I hope, too, that the Government will ponder on paragraph 155 of the good report by the noble Lord, Lord Freemanwho, alas, has just abandoned his slot. That paragraph, which examines the case for feed-in tariffs and recommends that system, says:
Although the evidence we received in favour of feed-in tariffs anticipated that micro-generators would benefit most from such a system, we do not believe that the benefit of feed-in tariffs would be limited only to small-scale generation. Single site operators, community developments, affordable housing schemes and farmers will often want generation capacity above the micro-generation level. They are, however, unlikely to want to trade in the ROCs market with large energy companies. Such generators are likely to favour the certainty of a medium term feed-in tariff structure over the uncertainty of the RO. Therefore, we see potential for the RO and a feed-in tariff to work in parallel with generators choosing the most appropriate support scheme for their own needs.

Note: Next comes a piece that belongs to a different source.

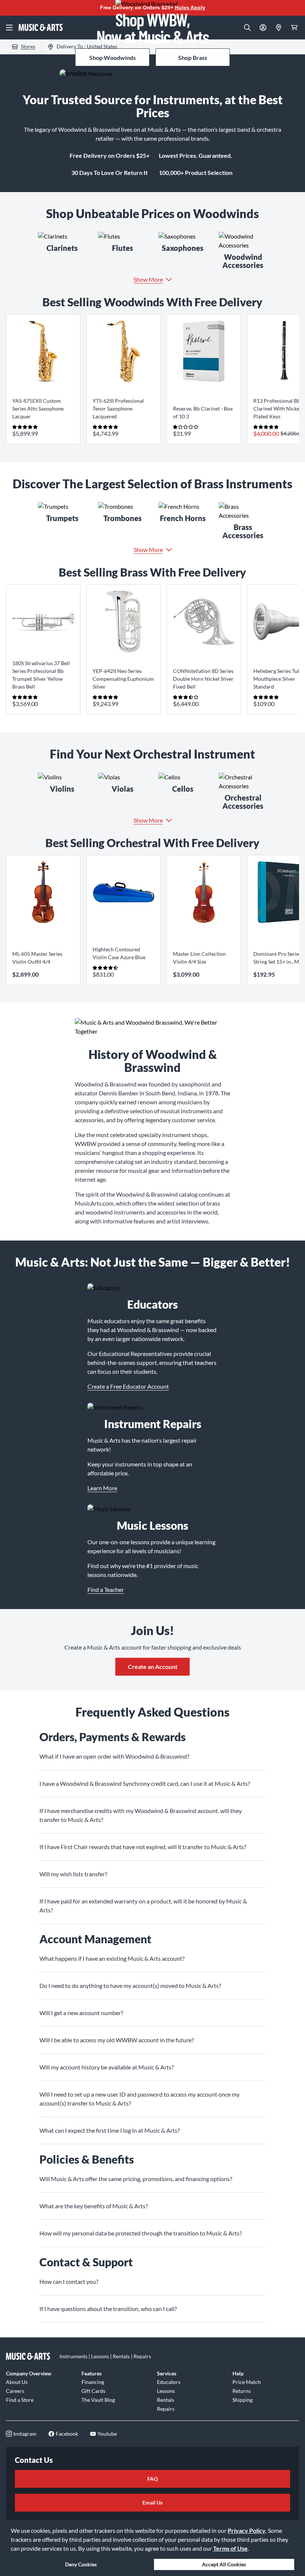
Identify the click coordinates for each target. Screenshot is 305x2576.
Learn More (102, 1487)
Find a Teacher (105, 1589)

If the noble Lord, Lord Campbell-Savours, can wax lyrical about Woking, I hope I can wax lyrical about Willington, my local village, which, if we can get a feed-in tariff, I hope will ultimately generate its entire needs from local hydropower.
Baroness Wilcox: My Lords, I am grateful to my noble friend Lord Jenkin and the noble Baroness, Lady Young of Old Scone, for tabling the amendments and giving us the opportunity to debate the 3 megawatt cap. Without doubt, the cap, both its existence and the level at which it is set, is one of the most controversial areas of the amendment, with strong feelings expressed, as we have heard, on both sides of the House. I hope that the Minister will be able to provide us with a proper explanation of how this level was chosen.
Lord Teverson: My Lords, we welcome the fact that the Government have put a higher cap in the Bill than we perhaps expected. On Report, the noble Lord, Lord Redesdale, saw the minimum cap as needing to be somewhere around 2.2 megawatts. It is clear that the level is written into the Bill as a maximum, which means that it could be set in practice at any level below that. It would provide some useful certainty to the industry, which the Minister is keen to be able to do, if the Government were able to show their hand a little more as to whether it is just a technical cap or whether it highlights the level that the Government are likely to impose. We would not be against a higher level of 10 megawatts, but we are pleased to see a realistic cap. The important thing is what is implemented.
Lord Hunt of Kings Heath: My Lords, this has been an interesting discussion, following on from our discussion on Report. The noble Lord, Lord Jenkin, suggested that a 3 megawatt limit could be described as triangulation. The noble Baroness, Lady Young, suggested that the Government would always be in a happy position responding to a debate where two very different amendments are proposed and the Government seem to be coming down the middle. Indeed, I am in that happy position.